The revised framework also places stronger controls on audit authority

Stronger controls

Alongside the structural changes, the BIR has introduced a system-assisted, risk-based audit selection process, with cases drawn from centrally approved, data-driven lists.

‘There is greater attention to how figures appear across returns, not just whether they are technically correct,’ Godornes says. ‘Variances in revenue, margins, VAT declarations or withholding profiles are now viewed through the lens of how they might be read by the BIR’s selection system.’

The revised framework also places stronger controls on audit authority, with clearer boundaries on what examiners can review and how assessments are issued. Assessments must now be grounded in substantiated findings within the defined scope, reinforcing due process protections.

Digital tools, including an online verifier for letters of authority, further increase transparency by allowing taxpayers to confirm the legitimacy of audit notices and examining officers.

Transition challenges

In practice, though, the transition has been less straightforward, particularly for audits already underway before the suspension. A key issue has been the use of replacement eLAs to consolidate multiple audits covering the same taxable year.

Early implementation has required active management

Clarifications from the BIR established that a replacement eLA is intended to preserve continuity rather than create a new audit. It should not reset timelines, invalidate prior steps or expand the scope of the examination, and is subject to a ‘no regression’ rule that prevents cases from moving backwards in the assessment process.

Still, early implementation has required active management.

‘The issuance of replacement eLAs often coincided with the reassignment of cases and the consolidation of audit teams,’ Godornes says. ‘This created situations where examiners approached the audit as if it were starting anew, or where requests appeared to go beyond the original scope.’

Readiness becomes routine

Over time, industry practitioners expect the most significant impact to be on risk management and documentation practices, as the link between data, audit selection and audit execution tightens.

Standardised checklists are shaping expectations on how records should be organised, prompting firms to guide clients towards maintaining audit-ready documentation throughout the year rather than assembling it reactively. At the same time, companies are paying closer attention to inconsistencies or outliers in filings that could trigger audits under the new system.

Companies should reassess prior filings and revisit key tax positions

For Senen Quizon, business tax leader at Deloitte Philippines, the reforms highlight the need to embed audit readiness into routine compliance processes.
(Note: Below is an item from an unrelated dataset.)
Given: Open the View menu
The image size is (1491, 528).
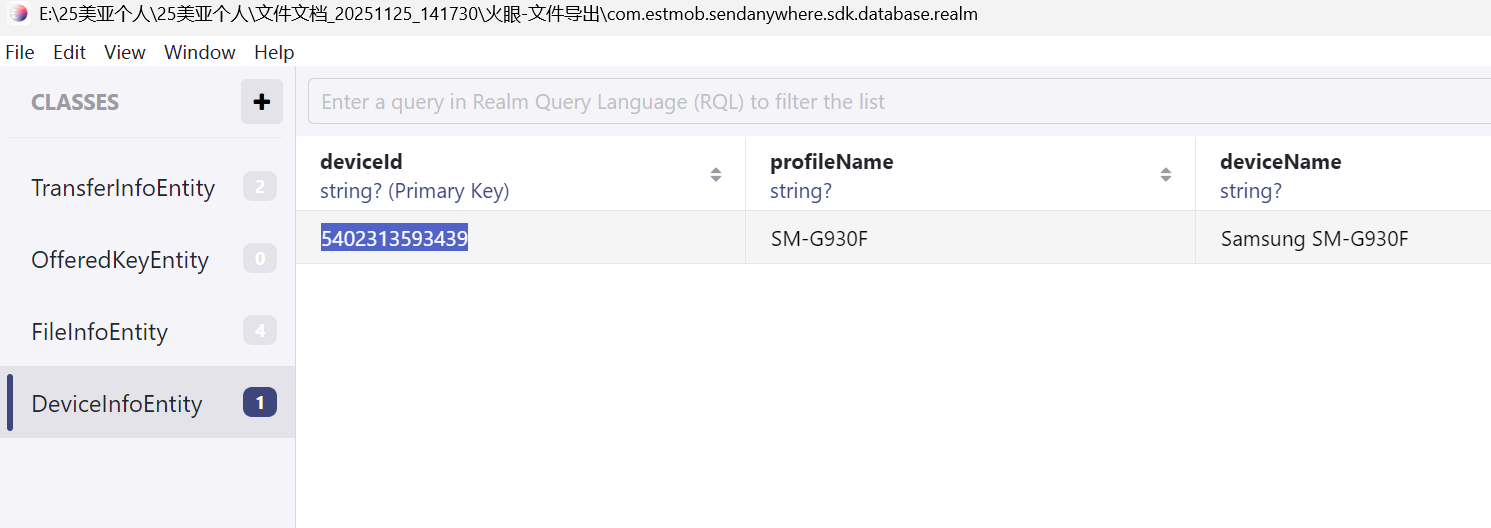Looking at the screenshot, I should point(125,52).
‘Gaps in compliance may be linked to limited knowledge of evolving regulatory requirements compounded by limited access to subject matter experts,’ he says. ‘To strengthen compliance posture, proactive measures need to be in place.’ He points to making audit readiness a part of the annual compliance process review and conducting tax health checks to ensure compliance issues are addressed before a tax audit.

Be prepared

Early engagement with advisers is also becoming more important. Pearl Cabali, tax partner at PJS Law, says companies should reassess prior filings, revisit key tax positions and ensure documentation is aligned across all major tax types. ‘Early advisory involvement can help manage audit scope, anticipate issues and position responses more effectively under the new framework,’ she explains.

‘Ensure supporting documents are complete and readily retrievable’
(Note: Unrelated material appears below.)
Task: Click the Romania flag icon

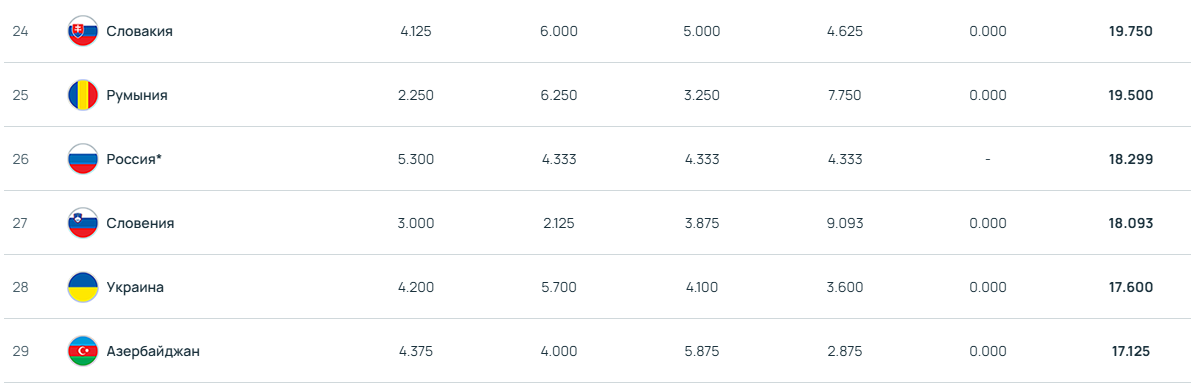Action: point(83,96)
On a practical level, Godornes recommends that companies preparing for their next audit cycle start with a review of issues already raised in previous examinations. ‘In many cases, exposures do not come from new transactions but from recurring treatments that have already been questioned before,’ she says.

She adds that companies should stress-test high-risk accounts – such as major expense items, input VAT claims and withholding taxes – while ensuring supporting documents are ‘complete, internally consistent and readily retrievable’.

Operational preparedness is equally important. ‘Where internal audit handling is not clearly defined, delays and inconsistent explanations tend to arise,’ she says.